1355862 - Prediction of late gadolinium enhancement (LGE) using non-contrast CMR biomarkers

Background: Although late gadolinium enhancement (LGE) cardiovascular magnetic resonance imaging (CMR) offers important diagnostic information to assess irreversible myocardial tissue damage, it requires administering a contrast agent, adding time and complexity to the CMR exam. The purpose of this study was to identify and rank non-contrast biomarkers to train a machine learning (ML) algorithm that predicts LGE in American Heart Association (AHA) segments.

Methods:

Patients referred for a CMR exam with ischemic cardiomyopathy (ICMP) were recruited.
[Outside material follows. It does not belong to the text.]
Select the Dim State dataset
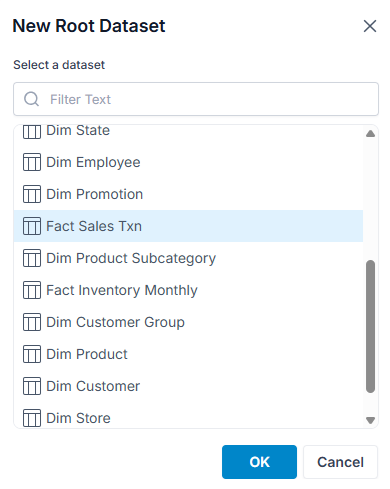Viewport: 390px width, 489px height. click(x=188, y=131)
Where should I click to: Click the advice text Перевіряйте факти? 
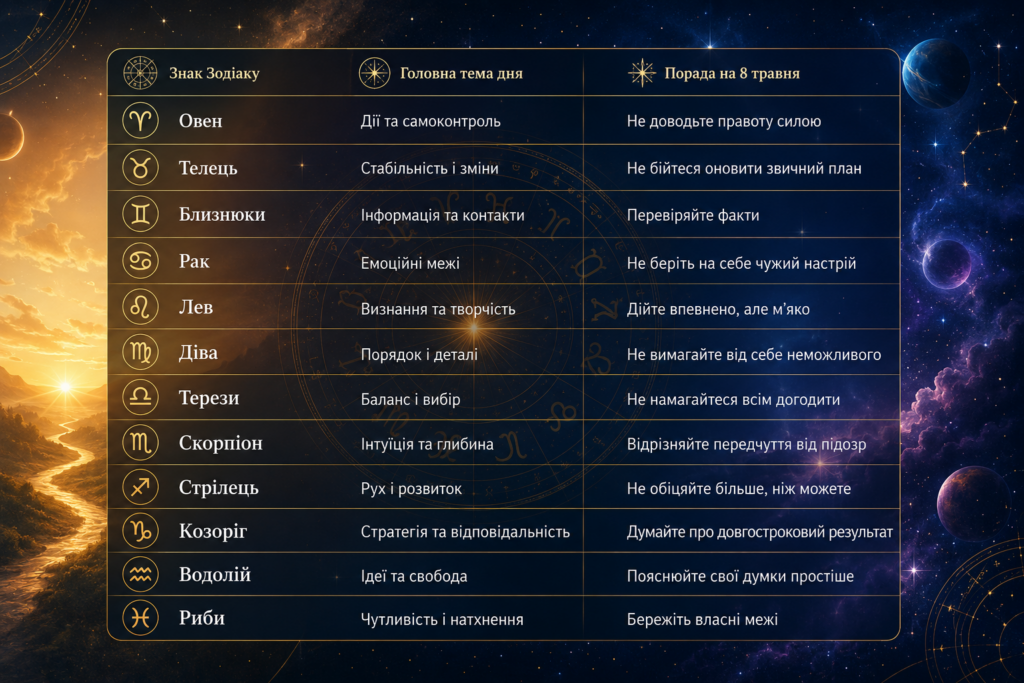693,215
Exams were conducted on one of three scanners: 3T Magnetom Skyra™ (26%) (Siemens Healthineers, Erlangen, Germany), 3T SIGNA Premier (62%), or 1.5T Artist (12%) (GE Healthcare, Milwaukee, USA). Short- and long-axis cine images were acquired using a balanced steady-state free precession (bSSFP) sequence. Modified look-locker inversion recovery (MOLLI) and T2 SSFP sequences were used to acquire T1 and T2 maps, respectively. All data were analyzed using certified software (cvi42, Circle Cardiovascular Imaging Inc., Calgary, AB, Canada). Left ventricular (LV) longitudinal, circumferential, and radial strain values and myocardial wall thickness were computed from cine images. T1 and T2 relaxation rates were computed from MOLLI and T2-SSFP images, respectively. The CMR and individual biomarkers (body-to-mass-index (BMI), height, weight, blood pressure, and heart rate) were inputted into the Cardiom AI system (Area19 Medical Inc.) to train an ML algorithm to classify AHA segments as having positive or negative LGE. This dataset was split by 80% for training and 20% for validation. Cross-validation was conducted using a stratified 10-fold method. Finally, a Shapley analysis was used to identify the salient biomarkers which led to LGE prediction.  



Results:

Seventy-eight participants were enrolled in this study (mean age = 61y., 66 male). The ML algorithm was able to correctly classify LGE AHA segments with a sensitivity of 0.81, specificity of 0.70 and area-under-the-curve (AUC) of 0.84 (Fig.1A). The Shapley analysis ranked the 14 biomarkers with the greatest saliency to this prediction (Fig.2B). Circumferential strain was found to be the biomarker which contributed the most to LGE prediction, with decreasing strain values implying a greater likelihood of positive LGE (Fig.2A). T1 and T2 relaxation rates, as well as T1 standard deviation, were among the top 14 contributing biomarkers (Fig.2B, 2C, 2D). T1 values greater than 1250 ms, T2 values greater than 53 ms, and T1 standard deviations greater than 60 ms predicted positive LGE. 



Conclusion:

This study demonstrates a strong potential of non-contrast CMR biomarkers to predict irreversible myocardial tissue damage on a segmental level. The most salient biomarkers needed for this prediction were also identified and included circumferential strain, longitudinal strain, and T1 and T2 relaxation rates. This suggests that a multi-parametric, contrast-free CMR approach has the diagnostic potential to replace LGE.